◆ **Required action**:
If a line of the material contains "value", copy it.

◆ **Input**:
----------------------------------------
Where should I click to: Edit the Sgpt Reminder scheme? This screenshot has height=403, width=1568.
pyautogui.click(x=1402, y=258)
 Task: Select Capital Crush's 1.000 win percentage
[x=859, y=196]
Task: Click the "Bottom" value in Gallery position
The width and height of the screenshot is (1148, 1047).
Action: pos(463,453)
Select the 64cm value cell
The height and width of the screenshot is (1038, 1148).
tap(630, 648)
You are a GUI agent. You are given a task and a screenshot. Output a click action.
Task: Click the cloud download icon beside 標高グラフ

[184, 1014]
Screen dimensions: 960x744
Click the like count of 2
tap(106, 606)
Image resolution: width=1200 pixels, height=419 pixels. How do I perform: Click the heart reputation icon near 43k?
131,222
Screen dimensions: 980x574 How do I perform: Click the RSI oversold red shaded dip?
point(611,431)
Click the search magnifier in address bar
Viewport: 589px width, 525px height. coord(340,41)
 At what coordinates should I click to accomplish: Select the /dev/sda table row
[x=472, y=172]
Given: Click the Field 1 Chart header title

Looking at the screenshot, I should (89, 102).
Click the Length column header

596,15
----------------------------------------
◆ **Exercise result**:
Task: Click the "Bottom" value in Gallery position
Select the 64cm value cell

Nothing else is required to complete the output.